Zywicki told the House Committee on Financial Services that the bureau has caused “a sweeping amount of damage to American families,” especially with its rules regarding mortgage lending and credit card access.

According to the CFPB’s own estimates, 275 million credit card accounts were closed and $1.7 trillion in credit was eliminated between July 2008 and December 2012.

“And those who bore the harm of this were the lowest-income consumers,” Zywicki said, calling the Dodd-Frank law “a destroyer of free checking to millions of Americans.”

But in a speech Wednesday, Treasury Secretary Jacob Lew praised the law and the CFPB.

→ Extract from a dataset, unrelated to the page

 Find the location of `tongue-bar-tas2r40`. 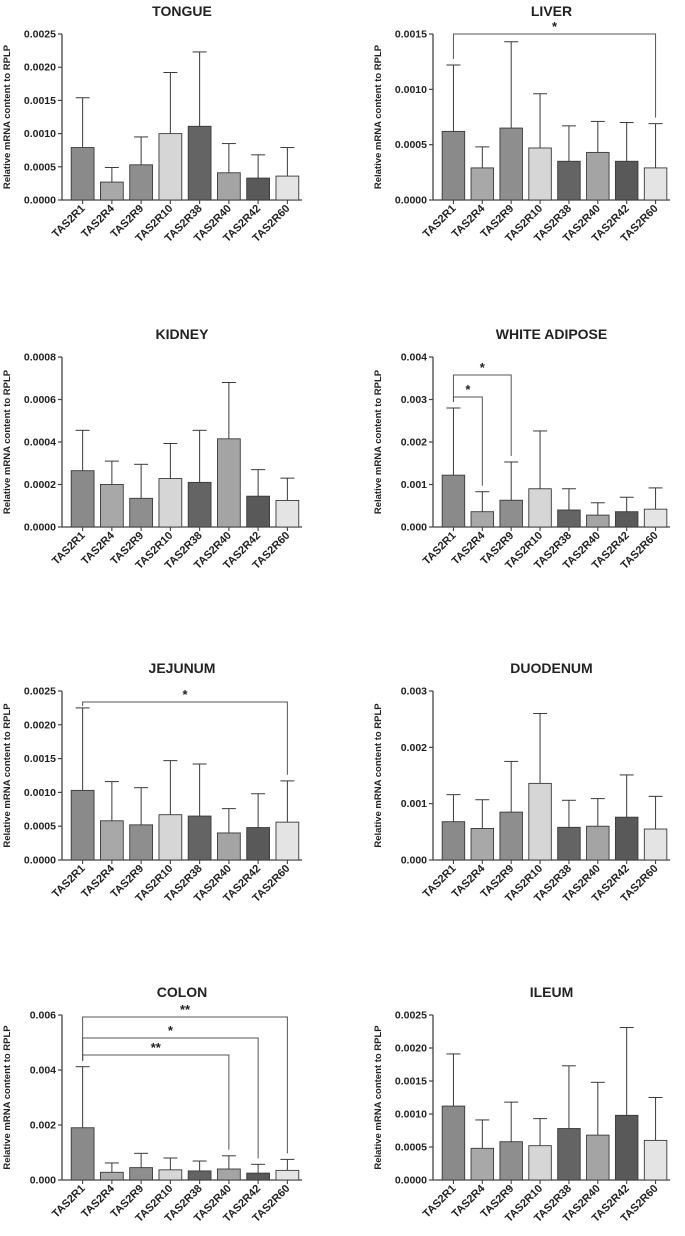

tongue-bar-tas2r40 is located at coordinates (229, 186).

“For the first time ever, consumers of financial products have a federal watchdog looking out for them,” Lew said at the Brookings Institution. “And in just a few short years, [the CFPB] brought a noticeable difference for consumers of an array of markets.”

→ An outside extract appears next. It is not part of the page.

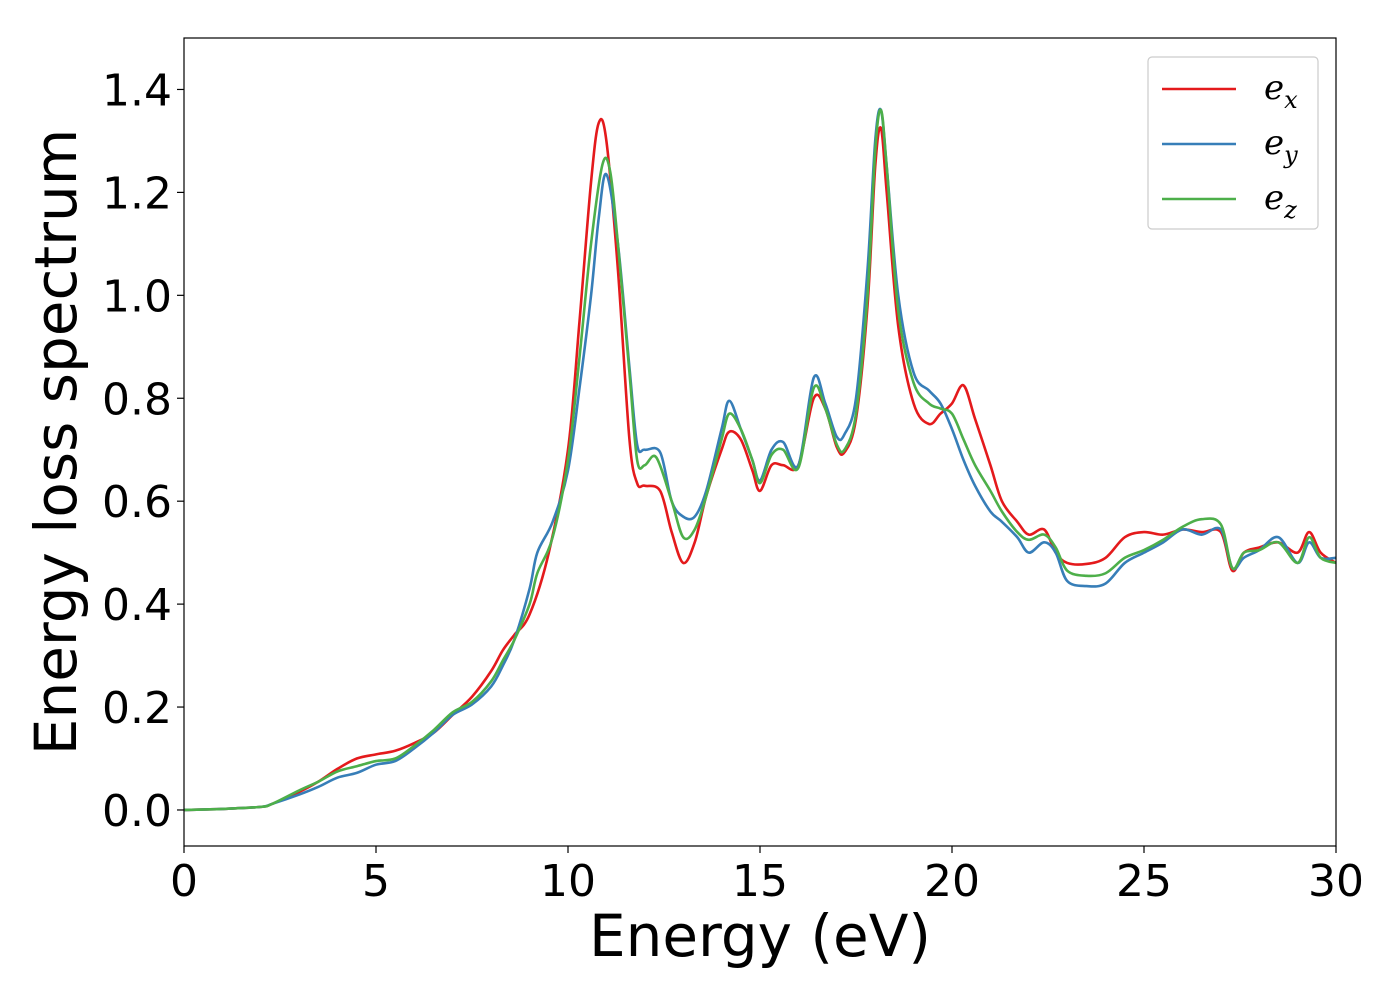  I want to click on y-tick-label: 1.0, so click(137, 296).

Lew praised the CFPB for its “financial aid shopping list,” launched in 2011 to help students compare and evaluate aid options, the “simpler and easier-to-understand agreements” for credit card borrowers, as well as the tightened requirements that the agency imposes on mortgage servicing operations.

The CFPB has helped consumers by returning “more than $5.3 billion to more than 15 million Americans who have been harmed by violations of consumer protection laws,” he said.

On Thursday, however, Rep. Sean Duffy (R-Wis.) criticized Lew for not admitting that, thanks to Dodd-Frank, banks now have to hold on to more capital and pull out of mortgage lending activities. “These markets are now withering with the way Dodd-Frank regulates,” he said.

“The CFPB, which was tasked to protect consumers of financial products and services from discrimination, ironically, has the worst track record of all government financial agencies of EEO complaints proving the agency is negligent at worst at protecting its own employees from discrimination and retaliation,” Duffy said.

The committee began investigating allegations of discrimination and retaliation against CFPB employees in April 2014. It held a hearing in June regarding new evidence from CFPB employees on the issue.

The Committee will hold two more hearings to further examine the five-year path of the Dodd-Frank law.